## Study material
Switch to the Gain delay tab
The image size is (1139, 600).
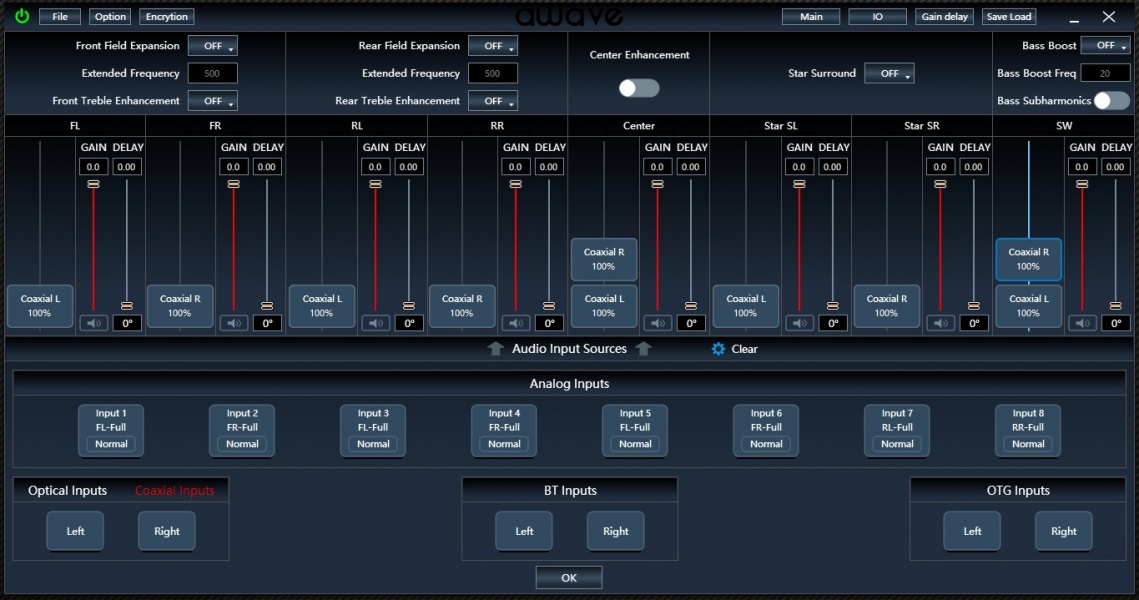(945, 17)
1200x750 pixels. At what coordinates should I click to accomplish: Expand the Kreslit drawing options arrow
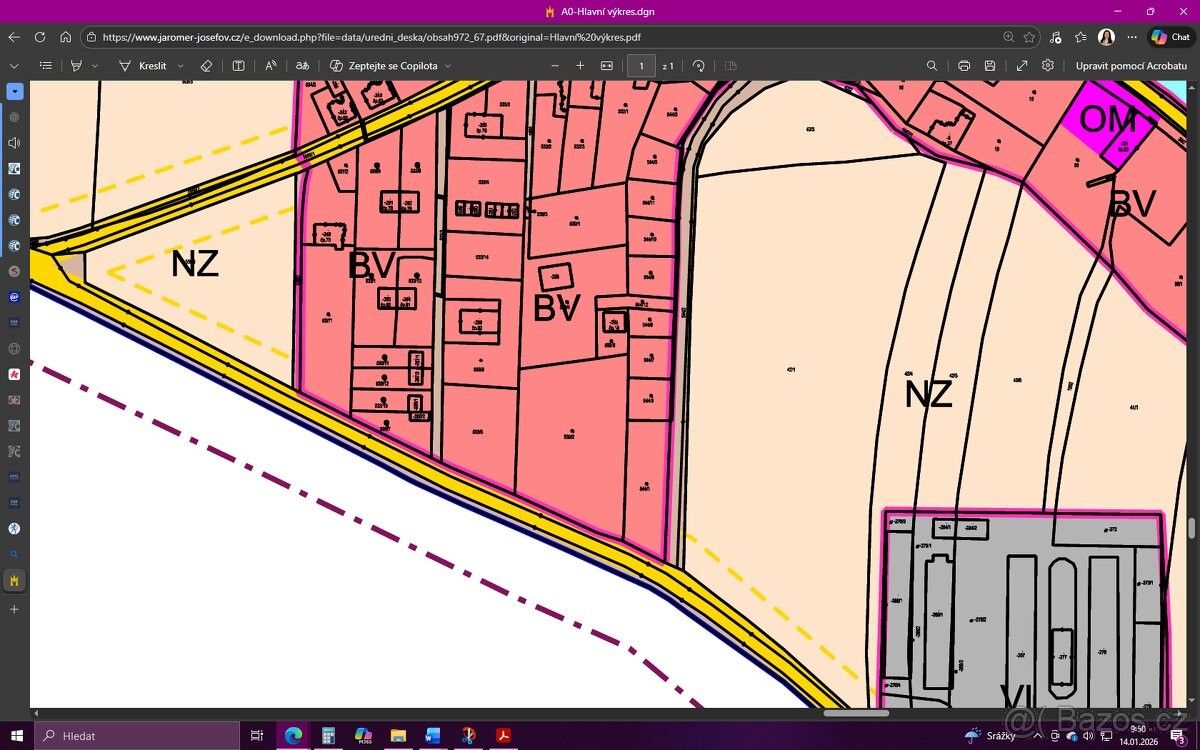181,66
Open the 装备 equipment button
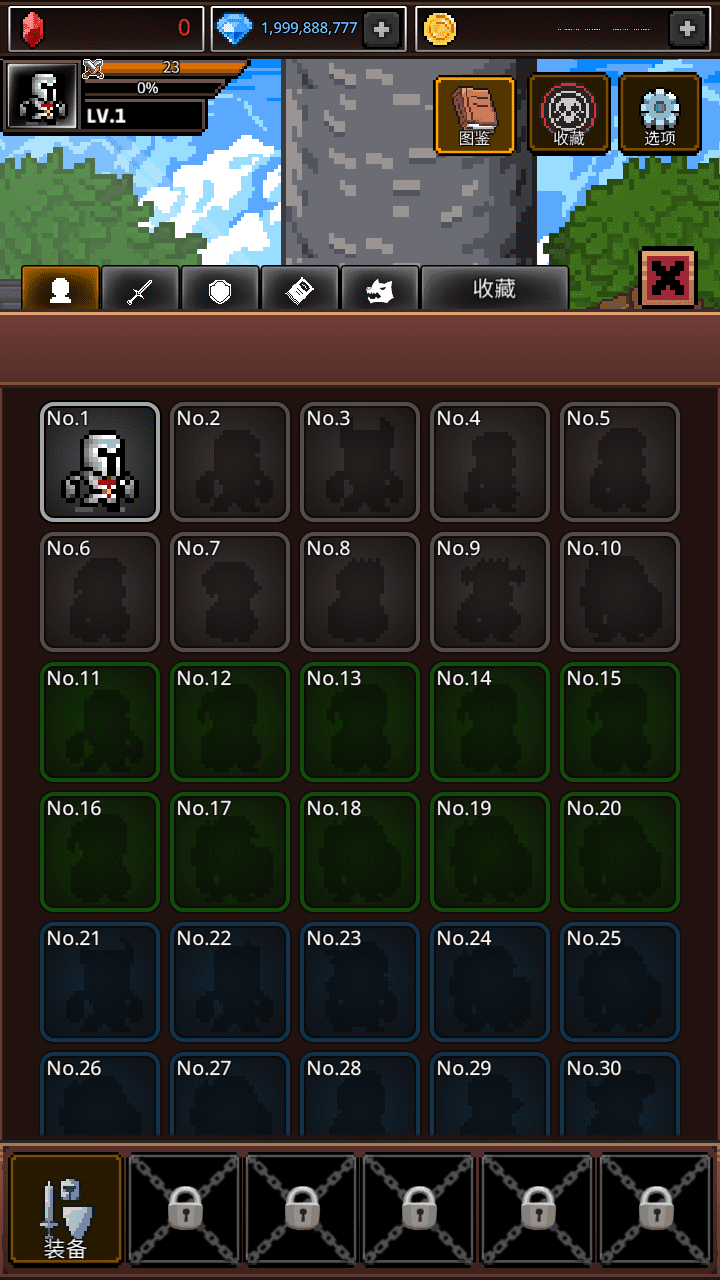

## Directions for this task
Each record should appear again exactly as it stands, with no picture included.

## Response below
Switch to the Gain delay tab
The image size is (1139, 600).
(945, 17)
1200x750 pixels. At what coordinates should I click to accomplish: Expand the Kreslit drawing options arrow
181,66
Open the 装备 equipment button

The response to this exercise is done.